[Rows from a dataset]
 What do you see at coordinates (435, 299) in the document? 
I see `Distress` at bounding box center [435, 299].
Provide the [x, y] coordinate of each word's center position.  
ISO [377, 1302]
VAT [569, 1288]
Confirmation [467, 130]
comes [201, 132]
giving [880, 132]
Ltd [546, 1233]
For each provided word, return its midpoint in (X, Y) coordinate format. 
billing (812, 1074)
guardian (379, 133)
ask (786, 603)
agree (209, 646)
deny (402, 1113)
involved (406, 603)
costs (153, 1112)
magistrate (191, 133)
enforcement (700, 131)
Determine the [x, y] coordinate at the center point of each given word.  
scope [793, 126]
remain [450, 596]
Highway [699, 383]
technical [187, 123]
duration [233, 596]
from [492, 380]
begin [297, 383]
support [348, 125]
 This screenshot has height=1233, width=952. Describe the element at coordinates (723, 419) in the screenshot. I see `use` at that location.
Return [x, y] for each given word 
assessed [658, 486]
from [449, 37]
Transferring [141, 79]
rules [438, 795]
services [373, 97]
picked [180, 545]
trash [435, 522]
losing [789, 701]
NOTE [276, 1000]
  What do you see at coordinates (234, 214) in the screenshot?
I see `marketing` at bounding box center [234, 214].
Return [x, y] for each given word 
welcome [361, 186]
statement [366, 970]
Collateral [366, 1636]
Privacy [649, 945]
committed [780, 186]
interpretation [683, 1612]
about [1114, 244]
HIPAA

STATED TASK
Rewrite the lines above, swapping "each given word" for "every listed word" wherever it occurs and leaving everything else as it is.

FULL ANSWER
 What do you see at coordinates (435, 299) in the document? 
I see `Distress` at bounding box center [435, 299].
Provide the [x, y] coordinate of each word's center position.  
ISO [377, 1302]
VAT [569, 1288]
Confirmation [467, 130]
comes [201, 132]
giving [880, 132]
Ltd [546, 1233]
For each provided word, return its midpoint in (X, Y) coordinate format. 
billing (812, 1074)
guardian (379, 133)
ask (786, 603)
agree (209, 646)
deny (402, 1113)
involved (406, 603)
costs (153, 1112)
magistrate (191, 133)
enforcement (700, 131)
Determine the [x, y] coordinate at the center point of every listed word.  
scope [793, 126]
remain [450, 596]
Highway [699, 383]
technical [187, 123]
duration [233, 596]
from [492, 380]
begin [297, 383]
support [348, 125]
 This screenshot has height=1233, width=952. Describe the element at coordinates (723, 419) in the screenshot. I see `use` at that location.
Return [x, y] for every listed word 
assessed [658, 486]
from [449, 37]
Transferring [141, 79]
rules [438, 795]
services [373, 97]
picked [180, 545]
trash [435, 522]
losing [789, 701]
NOTE [276, 1000]
  What do you see at coordinates (234, 214) in the screenshot?
I see `marketing` at bounding box center [234, 214].
Return [x, y] for every listed word 
welcome [361, 186]
statement [366, 970]
Collateral [366, 1636]
Privacy [649, 945]
committed [780, 186]
interpretation [683, 1612]
about [1114, 244]
HIPAA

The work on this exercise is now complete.